# good place to get tank glass in Mississauga ?



## Fishfur (Mar 4, 2012)

Anyone know a good place to get glass cut to repair an aquarium ? Place I used to get all my glass has gone out of business. I'm in the east end, Dixie/Dundas.. is there anywhere near that does a decent job and does not charge an entire arm and leg ? I actually know how to cut glass, because I do picture framing, but tank glass is thicker and I'd rather let a pro do it, and they've got the equipment to sand down any rough edges on site, which is very time consuming for me to do.


----------



## SignGuy (Mar 3, 2012)

You could try Castle Glass.
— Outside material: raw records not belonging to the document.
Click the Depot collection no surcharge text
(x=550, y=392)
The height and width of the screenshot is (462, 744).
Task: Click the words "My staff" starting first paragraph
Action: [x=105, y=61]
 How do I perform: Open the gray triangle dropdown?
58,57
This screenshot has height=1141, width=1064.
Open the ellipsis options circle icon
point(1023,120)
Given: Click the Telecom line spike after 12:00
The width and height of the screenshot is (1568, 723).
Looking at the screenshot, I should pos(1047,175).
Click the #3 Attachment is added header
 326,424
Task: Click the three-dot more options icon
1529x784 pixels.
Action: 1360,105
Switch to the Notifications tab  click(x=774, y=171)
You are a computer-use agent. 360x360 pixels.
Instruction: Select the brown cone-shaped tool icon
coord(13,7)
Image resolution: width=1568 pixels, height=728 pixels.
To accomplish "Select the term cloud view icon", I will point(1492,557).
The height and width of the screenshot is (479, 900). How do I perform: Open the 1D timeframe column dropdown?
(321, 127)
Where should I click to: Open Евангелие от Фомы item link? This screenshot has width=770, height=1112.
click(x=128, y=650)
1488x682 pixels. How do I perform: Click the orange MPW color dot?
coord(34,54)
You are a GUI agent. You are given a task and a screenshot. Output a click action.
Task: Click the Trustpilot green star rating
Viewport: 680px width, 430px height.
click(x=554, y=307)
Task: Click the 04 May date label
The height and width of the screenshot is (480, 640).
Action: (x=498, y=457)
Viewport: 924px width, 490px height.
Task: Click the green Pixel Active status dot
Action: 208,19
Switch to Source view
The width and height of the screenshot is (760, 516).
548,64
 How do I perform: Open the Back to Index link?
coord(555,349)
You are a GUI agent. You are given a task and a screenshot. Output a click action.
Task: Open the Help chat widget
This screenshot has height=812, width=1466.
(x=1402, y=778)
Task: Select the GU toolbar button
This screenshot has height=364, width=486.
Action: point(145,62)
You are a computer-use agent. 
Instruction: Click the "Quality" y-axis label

They are around Lakeshire/Cawthra - 346 Marf Rd. I used to buy 1/4 or 1/2" and they could cut / polish edges etc. Reasonably priced I thought.


----------



## Fishfur (Mar 4, 2012)

Thanks.. I'll give them a call.. turns out the little tank I picked up has a completely cracked pane, so I'll have to replace the whole thing. It will be good practice for me - I have a 20 G that's been patched and holds water, but it would look nicer with a new pane in it. This little project will give me some experience at the task. Plus it's rimless so I won't have the aggro of prying off the top rim.. just the bottom and sides .


----------